On July 10, 2015, the FCC issued its long-awaited rulemaking on the Telephone Consumer Protection Act (the “TCPA”). Undoubtedly, the rulings are heavily consumer centric offering little help to those businesses which have long complained of TCPA litigation abuse. Interestingly, the order resulted in two scathing dissents from FCC commissioners. Regardless as to the “side” taken, the ruling does offer valuable help in resolving issues that have been heavily litigated since the last FCC order.

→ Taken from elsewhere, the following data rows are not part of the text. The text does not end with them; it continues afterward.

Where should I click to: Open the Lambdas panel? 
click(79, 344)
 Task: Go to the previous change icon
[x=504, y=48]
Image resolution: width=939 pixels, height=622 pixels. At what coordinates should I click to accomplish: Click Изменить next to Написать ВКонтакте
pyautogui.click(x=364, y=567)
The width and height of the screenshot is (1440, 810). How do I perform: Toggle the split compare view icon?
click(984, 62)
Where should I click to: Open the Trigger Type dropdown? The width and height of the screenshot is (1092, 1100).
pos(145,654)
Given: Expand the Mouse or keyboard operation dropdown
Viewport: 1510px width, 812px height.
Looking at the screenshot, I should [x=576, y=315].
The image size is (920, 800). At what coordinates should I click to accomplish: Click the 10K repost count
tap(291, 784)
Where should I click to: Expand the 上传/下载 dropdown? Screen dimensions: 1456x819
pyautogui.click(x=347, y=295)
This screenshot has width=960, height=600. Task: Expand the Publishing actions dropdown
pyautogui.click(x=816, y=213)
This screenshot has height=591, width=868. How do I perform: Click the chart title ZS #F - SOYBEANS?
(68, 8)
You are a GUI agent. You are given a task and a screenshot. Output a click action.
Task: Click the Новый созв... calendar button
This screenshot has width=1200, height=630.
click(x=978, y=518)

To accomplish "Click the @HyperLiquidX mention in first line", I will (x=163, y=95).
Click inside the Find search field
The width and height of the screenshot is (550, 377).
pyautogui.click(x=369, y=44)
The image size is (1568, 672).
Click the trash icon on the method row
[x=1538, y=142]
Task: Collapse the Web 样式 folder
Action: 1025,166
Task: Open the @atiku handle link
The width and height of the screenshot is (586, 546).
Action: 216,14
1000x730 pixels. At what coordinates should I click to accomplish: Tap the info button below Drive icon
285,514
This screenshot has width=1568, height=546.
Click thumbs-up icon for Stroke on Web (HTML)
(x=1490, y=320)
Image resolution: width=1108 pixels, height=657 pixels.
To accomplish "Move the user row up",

A highlight of the FCC’s determinations is contained herein: Interpretation of a dialer: If the dialer is not “currently” or “presently” dialing random or sequential phone numbers, this condition does not exempt the equipment used from the TCPA’s definition of “dialer.”
- The following does not constitute “consent” for purposes of the TCPA:
- Being on an acquaintance’s phone contact list.
- Receiving consent from a prior subscriber or user of the telephone number.
- Consumers may revoke consent at any time and through any reasonable means.
- 2012 “Prior Express Written Consent” Rule for certain parties waived temporarily to allow gathering of updated consent.
- Certain free, pro-consumer financial and health care-related messages are exempted from consent requirement.
- Internet-to-phone text messages require consumer consent.
- Text messages are “calls” subject to the TCPA
- “On demand” text messages sent in response to a consumer request are not subject to the TCPA.
- Carriers and Voice over Internet Protocol (VoIP) providers can implement call-blocking technology to help consumers stop unwanted robocalls.
- Application providers that play a “minimal role” in sending text messages are not per se liable for unwanted robocalls.
- Collect-call services are not liable for making unwanted robocalls when providing “call set-up” information.